Mitglieder aus drei Generationen der Familie Kirschner hatten sich auf den Weg gemacht. Das erste Mal konnten sich Barbara Kirschner, ihr Sohn Joshua und seine Tochter Alanna den Wunsch erfüllen, den Ort, in dem ihre Vorfahren gelebt haben zu besuchen und auch den Friedhof, auf dem sie begraben worden sind. Begleitet wurden sie von Joshuas Frau Suzanne Kantra und Alannas Lebensgefährten Jacob M. Ito, der in Heidelberg studiert und Reise und Besuch vorbereitet hat.

Der Eintrag ins Gästebuch der ehemaligen Synagoge erinnert an die Besucher aus Chicago und New York.
Wilhelm Meyer

Dass Barbara Kirschners Urgroßmutter, Philippina Müller, sowie deren Großvater Emanuel Maier (1790-1853) auf dem Staudernheimer Friedhof begraben sind, wusste die Familie. Dass deren Gräber problemlos gefunden werden konnten, verdankt sich den Aufzeichnungen und Recherchen, die Hans-Eberhard Berkemann über die jüdischen Friedhöfe der Region zusammen getragen hat. Zugänglich sind sie im Band 28 der Heimatkundlichen Schriftenreihe der Kreisverwaltung „Jüdische Grabstätten im Kreis Bad Kreuznach“. Dort sind nicht allein Namen und Daten der Verstorbenen, sondern auch die Lage der Grabsteine in einem Plan verzeichnet, sofern ermittelbar.

Aufzeichnungen helfen weiter

So konnten die US-Gäste ihre Kenntnis sowohl um Philippina Müllers Geburtsdatum als auch um den genauen Tag ihres Todes erweitern (23.09.1821 bis 16.12.1893). Dass Emanuel Maier im Alter vor 62 Jahren genau am 13. Februar 1853 auf dem jüdischen Friedhof begraben wurde, ist aus den Aufzeichnungen zu erfahren. Mehr noch, dass seine Ehefrau, die ihm ein knappes Jahr später nämlich am 5. Februar 1854 in den Tod folgte, direkt neben ihrem Mann begraben liegt, war eine Ergänzung der Familiengeschichte.

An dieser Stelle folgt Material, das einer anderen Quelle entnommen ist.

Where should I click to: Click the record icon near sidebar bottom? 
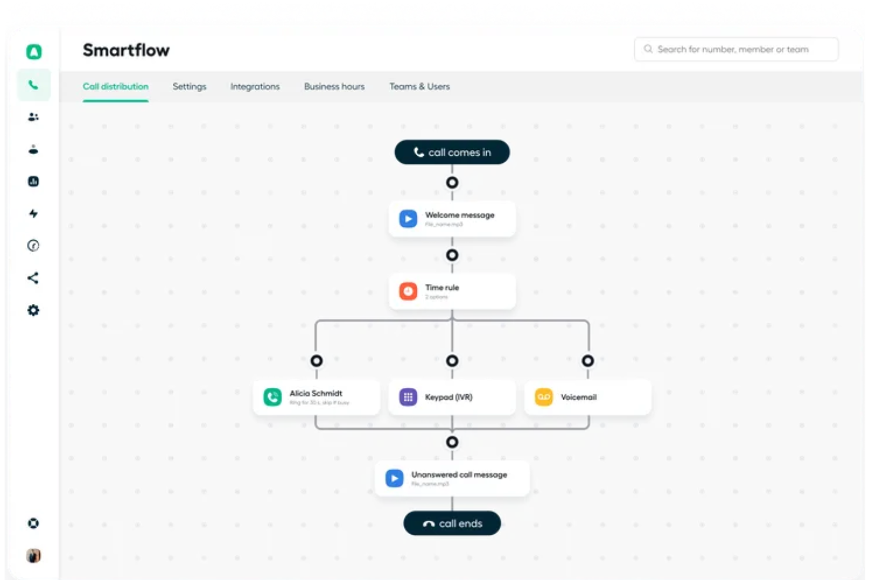pos(34,522)
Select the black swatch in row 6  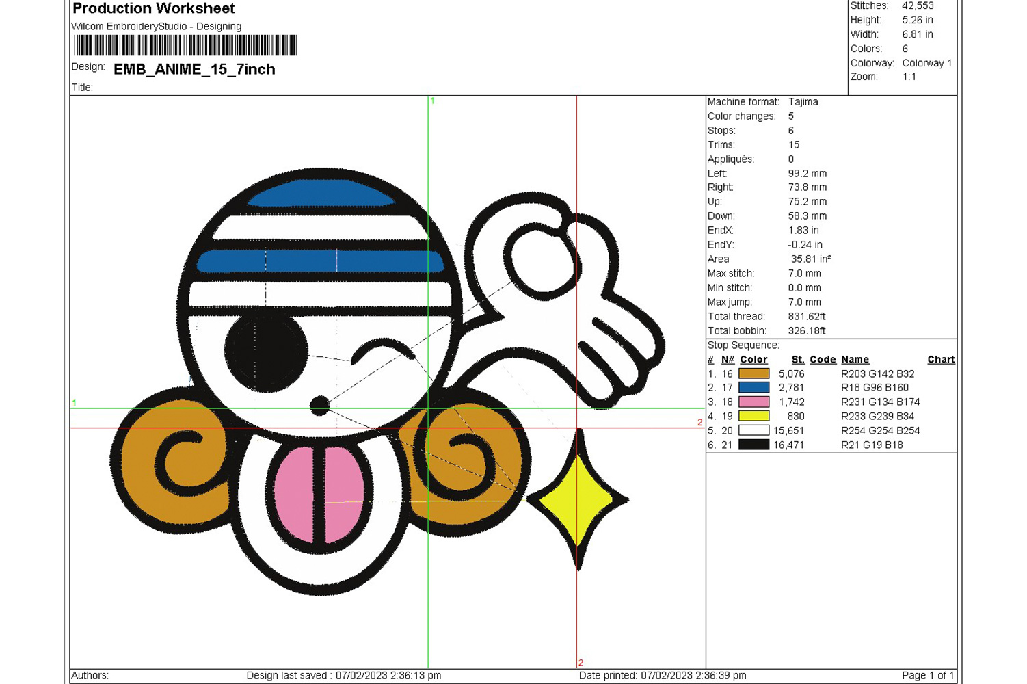pyautogui.click(x=753, y=445)
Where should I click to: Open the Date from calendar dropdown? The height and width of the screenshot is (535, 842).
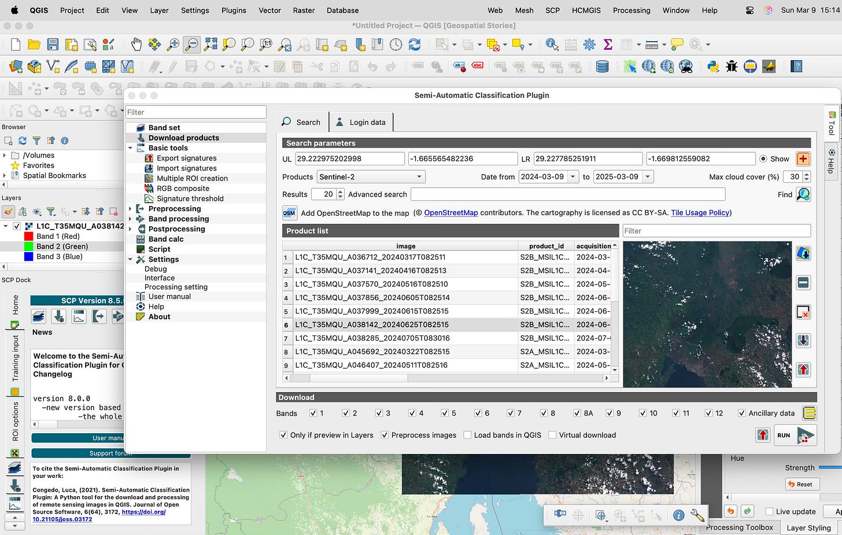(x=573, y=177)
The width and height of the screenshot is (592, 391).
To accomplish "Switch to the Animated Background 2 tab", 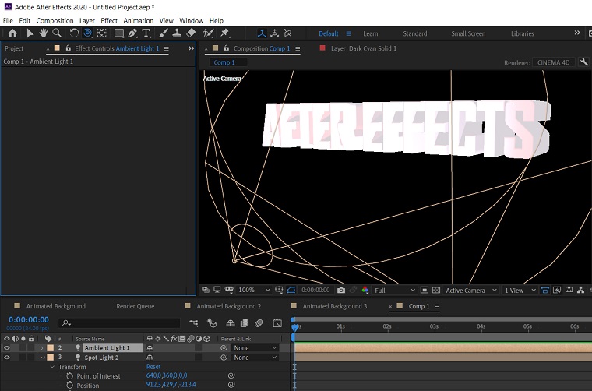I will [228, 306].
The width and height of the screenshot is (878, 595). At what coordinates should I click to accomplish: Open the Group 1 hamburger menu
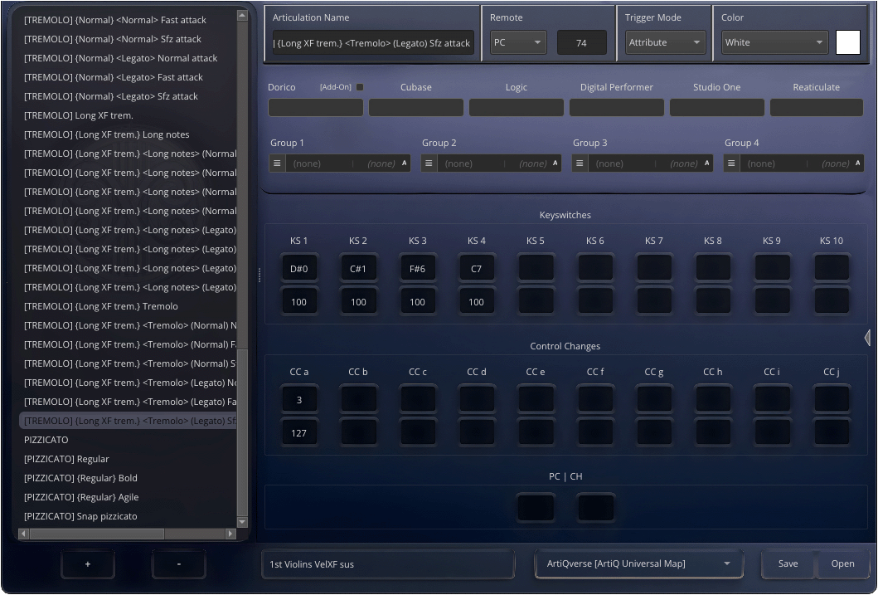pos(276,163)
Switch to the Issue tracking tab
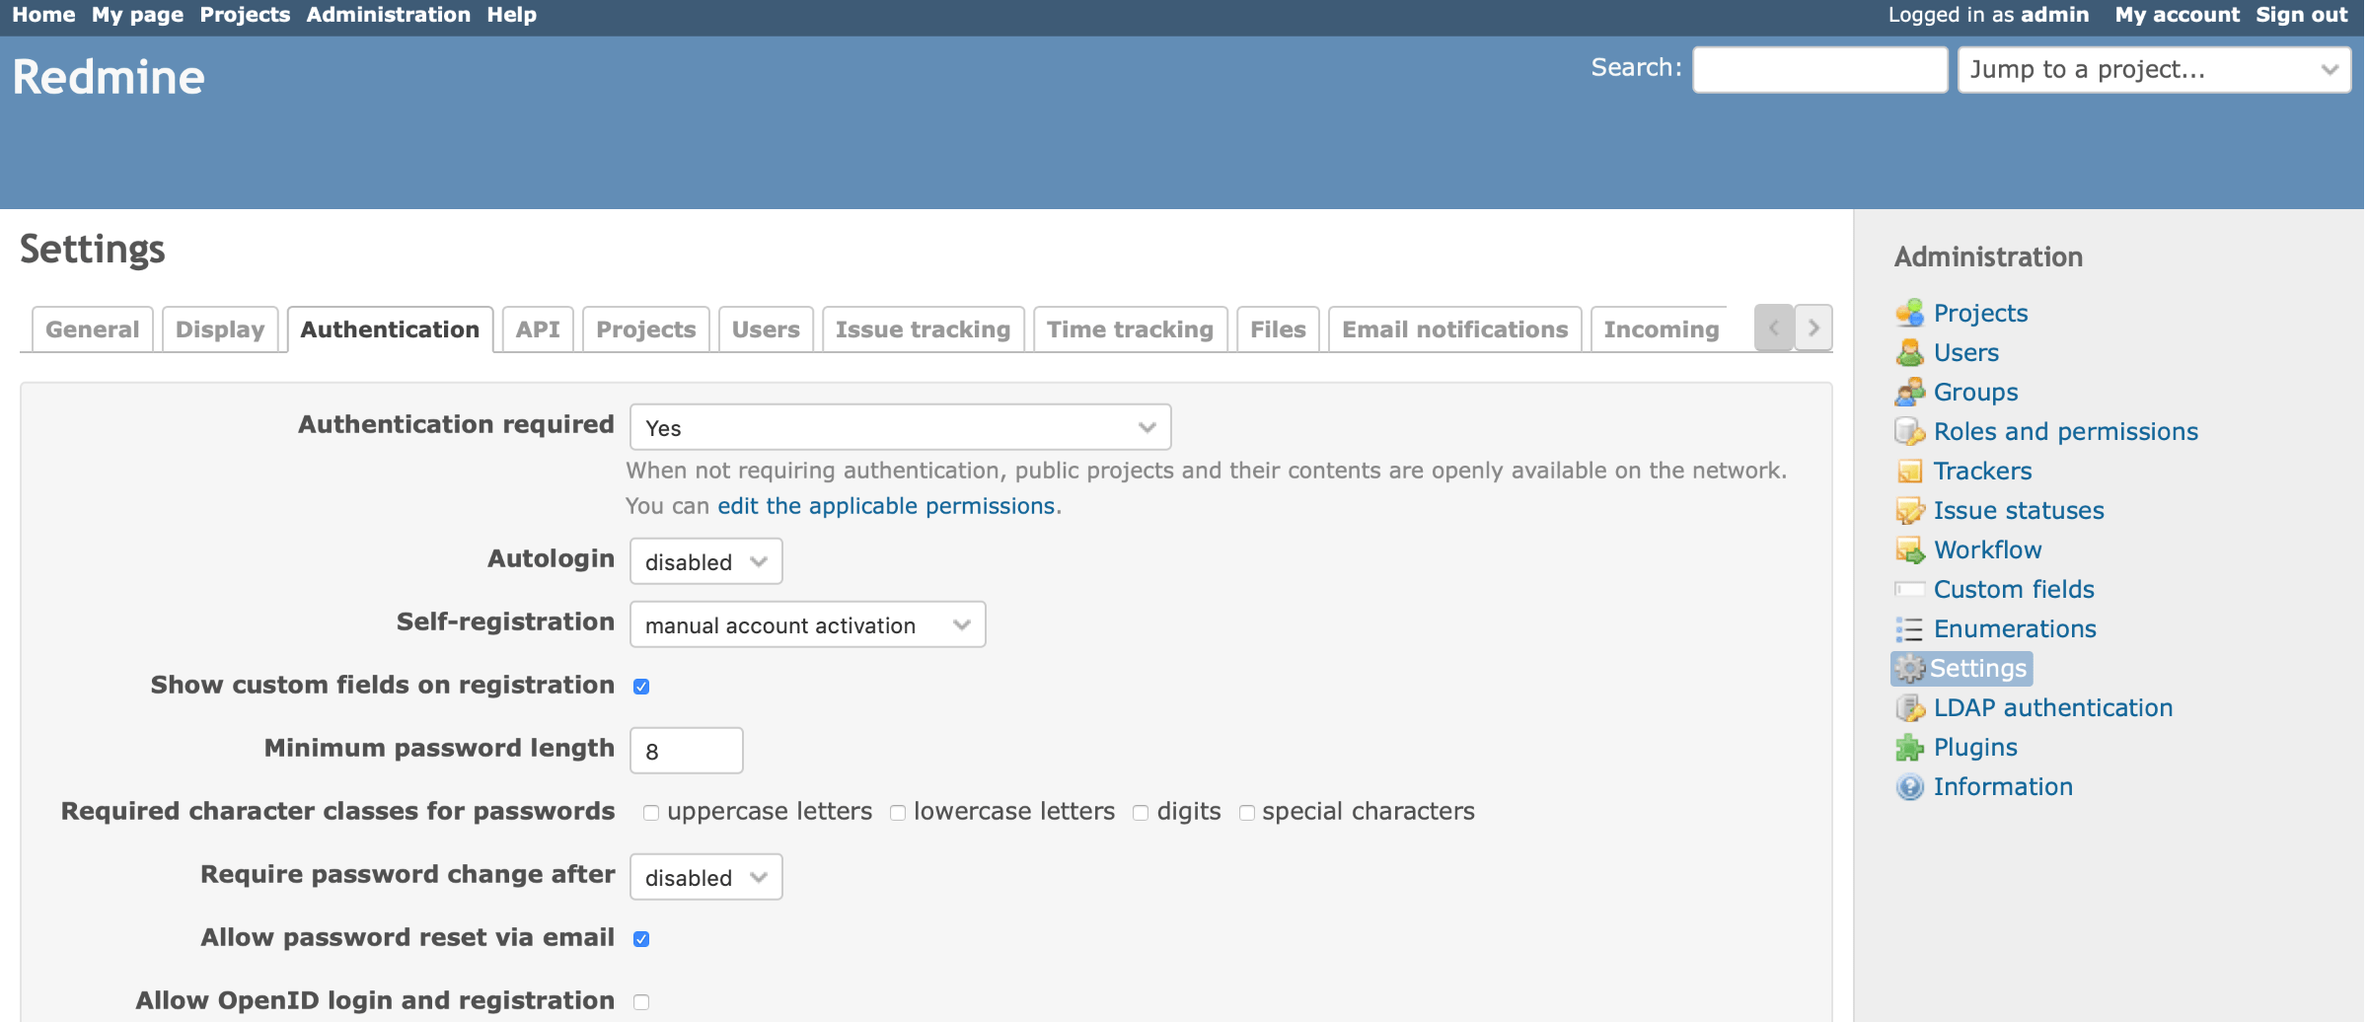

Noch zwei weitere Verwandte, so Barbara Kirschner, nämlich Louis Lazurus Mayer und Joseph Mayer, seien in Staudernheim geboren, dann jedoch ebenfalls schon im 19. Jahrhundert nach Brooklyn, New York, ausgewandert. Auf den Spuren der eigenen Vorfahren wurden ihre Nachkommen vor allem auf dem Staudernheimer jüdischen Friedhof berührt. „Man sieht so etwas sonst nur in Filmen“, meinten sie, „und hier sind wir direkt darin.“

Gut, dass die Lage der Gräber aufgezeichnet worden war. Ein wenig stöbern und die überhängenden Äste und Zweige wegräumen mussten die amerikanischen Besucher auf dem jüdischen Friedhof aber schon.
Wilhelm Meyer

Doch auch den Ort zu sehen, wo die Vorfahren gelebt haben und auch die Synagoge, wo die jüdischen Staudernheimer sich getroffen, gebetet und gelernt haben, fand Barbara Kirschner „zutiefst bedeutungsvoll“. Dazu, so ihre Einschätzung, gehörten aber auch die Spuren, die die ehemalige Synagoge bewahrt hat, wie etwa der Missbrauch durch die spätere Nazi-Propaganda an beiden Seiten der Thora-Nische.

Nicht weniger berührt hatte der Besuch die beiden Mitarbeiter des Museumsvereins. Nach dem, auch in Staudernheim, so unheilvollen Teils deutscher Geschichte, jüdische Menschen auf der Suche nach ihren Wurzeln fündig werden zu sehen, sei etwas Besonderes.